Pre-workouts are sports supplements that consist of a mix of nutrients. These substances are usually composed in a handy powder form with which you can make your own shakes. It ensures that you experience an energy boost before you start a workout that motivates you to go hard again in the gym. As the name suggests, you take a pre-workout before you start training, so that your body and muscles have sufficient amounts of all important substances during the training. It sounds nice, but how does that actually work?
In order to find out what the effectiveness of pre-workout supplements is and what exactly it does in the human body, it is important to analyze the different active substances that a pre-workout contains. Pre-workouts often contain multiple ingredients that can vary by product and brand. However, there are a number of substances that are common in most pre-workouts. Therefore, those common ingredients will in any case be discussed.
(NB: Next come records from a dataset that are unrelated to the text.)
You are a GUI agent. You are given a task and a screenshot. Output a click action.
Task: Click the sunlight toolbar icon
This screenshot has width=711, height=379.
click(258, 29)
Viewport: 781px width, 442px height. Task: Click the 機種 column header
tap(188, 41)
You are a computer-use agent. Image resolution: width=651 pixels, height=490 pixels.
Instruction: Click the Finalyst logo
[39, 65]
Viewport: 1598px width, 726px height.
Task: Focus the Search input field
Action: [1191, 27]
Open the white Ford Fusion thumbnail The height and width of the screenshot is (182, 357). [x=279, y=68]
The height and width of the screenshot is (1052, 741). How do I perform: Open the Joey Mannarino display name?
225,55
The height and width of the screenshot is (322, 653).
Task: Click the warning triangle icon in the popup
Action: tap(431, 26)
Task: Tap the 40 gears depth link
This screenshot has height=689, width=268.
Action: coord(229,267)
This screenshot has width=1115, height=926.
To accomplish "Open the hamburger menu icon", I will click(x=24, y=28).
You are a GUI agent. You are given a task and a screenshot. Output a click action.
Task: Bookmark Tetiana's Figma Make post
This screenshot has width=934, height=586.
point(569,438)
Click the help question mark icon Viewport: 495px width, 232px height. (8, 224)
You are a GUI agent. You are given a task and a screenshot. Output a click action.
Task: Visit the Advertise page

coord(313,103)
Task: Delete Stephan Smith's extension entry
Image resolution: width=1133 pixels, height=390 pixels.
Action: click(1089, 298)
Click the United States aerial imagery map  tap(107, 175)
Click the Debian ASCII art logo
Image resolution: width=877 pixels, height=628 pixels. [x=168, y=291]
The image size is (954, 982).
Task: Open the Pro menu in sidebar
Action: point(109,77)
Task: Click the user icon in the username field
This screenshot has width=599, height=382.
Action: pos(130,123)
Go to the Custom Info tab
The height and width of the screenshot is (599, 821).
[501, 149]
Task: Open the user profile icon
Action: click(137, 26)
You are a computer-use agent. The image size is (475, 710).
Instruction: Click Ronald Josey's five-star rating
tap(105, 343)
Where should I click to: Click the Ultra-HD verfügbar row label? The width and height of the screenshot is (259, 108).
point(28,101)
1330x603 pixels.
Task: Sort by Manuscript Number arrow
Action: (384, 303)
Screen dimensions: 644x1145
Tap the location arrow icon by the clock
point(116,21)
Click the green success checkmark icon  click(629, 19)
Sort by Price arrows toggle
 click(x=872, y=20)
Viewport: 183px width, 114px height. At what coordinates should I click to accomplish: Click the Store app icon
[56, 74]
The effectiveness of caffeine has been proven by scientific research. It provides a less tired feeling and more strength and endurance in the muscles. It gives both endurance athletes and strength athletes that extra push when it comes to delivering top performance. Despite the fact that you only experience that boost of caffeine for half an hour or an hour, the substance remains in the body for a long time, so you can also benefit from it for a long time. On the other hand, some caution is advised if you are sensitive to caffeine, or if you often exercise later in the day. If you take a pre-workout in the late afternoon, you may not be able to sleep well because there is still caffeine in your system.
Creatine has also been shown to be effective in various scientific studies. It has the function of energy transporter in the muscles. In addition, it ensures an adequate supply of the real fuel of the muscles, adenosine triphosphate (ATP). Creatine is a substance produced by the body that the body produces to a limited extent. Animal foods contain this substance, especially meat and fish. Creatine supplementation through a pre-workout therefore ensures higher creatine stores in the muscles. This allows you to do more explosive physical exercises for a longer period of time. You stimulate your muscles more, which in the long term results in more muscle mass and better performance.
Beta-alanine, citrulline and taurine
These substances are also common ingredients in pre-workouts, but show inconclusive results in scientific research. The extent to which they contribute to performance improvement probably depends very much on the context in which these substances are used. In any case, beta-alanine is known for delaying the acidification of the muscles. This theoretically allows you to do longer sets with more reps. Citrulline is also said to increase energy in conditional training where endurance plays an important role. For the time being, no firm claims can be made about taurine, as research shows varying results. It is said to stimulate combustion and blood flow, which ensures more available energy, resulting in improved sporting performance.
Conclusion: What does pre-workout do?
Pre-workouts can certainly be useful supplements thanks to a number of active ingredients that have been scientifically researched. However, due to the lack of hard facts about the efficacy of some other ingredients, it is also important to reconsider the context in which you want to use pre-workout. If you're a novice exerciser, it probably doesn't make much sense (yet) to start the pre-workout right away, since you'll make the most progress by simply doing a few exercises consistently. Finally, the more experienced or professional athlete can more easily get the most out of their training with pre-workouts, in order to achieve their sporting goals and improve performance even faster.